Margarita Nikolayevna was putting her coat on in the front hall, getting ready to go out for a walk. The beautiful Natasha, her maid, asked her what she wanted for dinner, and when she said she didn’t care, for amusement, Natasha began a casual conversation with her mistress, and started relating God knows what, something about a magician at the theater yesterday who had performed astounding tricks, handing out free bottles of imported perfume and stockings, and then how, after the show, when everyone was out on the street, abracadabra—they were all naked! Margarita Nikolayevna collapsed on the chair beneath the hall mirror and burst out laughing.

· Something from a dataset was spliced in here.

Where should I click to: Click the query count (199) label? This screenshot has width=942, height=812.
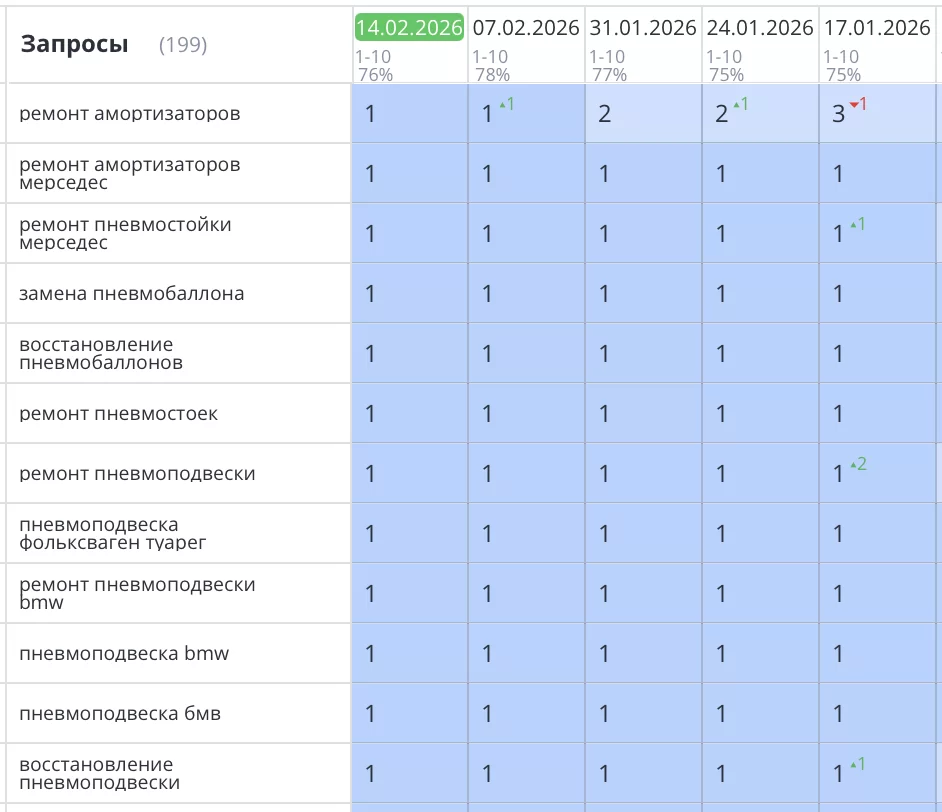183,45
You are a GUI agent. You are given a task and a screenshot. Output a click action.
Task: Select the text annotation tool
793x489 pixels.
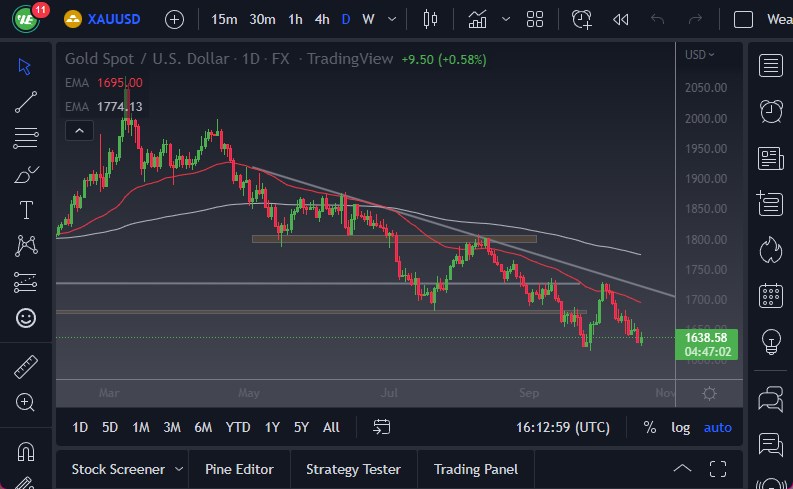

“Natasha! Shame on you,” said Margarita, “a girl like you who knows how to read; people in lines make up the devil knows what, and here you go repeating it!” Natasha blushed a deep red and protested heatedly that nothing was made up, and that she herself had been in a food store on the Arbat today and had seen a woman come in wearing shoes, but when she went to pay the cashier, her shoes disappeared off her feet and she was left standing in her stockings. Her eyes popped, there was a hole in her heel! And the shoes were the magic ones she had gotten at the show.
“And she left just like that?”
“Just like that!” cried Natasha, blushing even deeper because she wasn’t being believed. “And last night, Margarita Nikolayevna, the police picked up about a hundred people. Women who had been at the show were running down Tverskaya in nothing but their drawers.” “Well, naturally you got all this from Darya,” said Margarita Nikolayevna. “I’ve known for a long time that she’s a terrible liar.” The amusing conversation ended in a pleasant surprise for Natasha. Margarita Nikolayevna went into her bedroom and came out with a pair of stockings and a bottle of cologne. Saying that she wanted to do a trick too, she gave them to Natasha and asked only one thing in return: that she not run down Tverskaya in just her stockings, and that she not listen to Darya. Mistress and maid then kissed and parted.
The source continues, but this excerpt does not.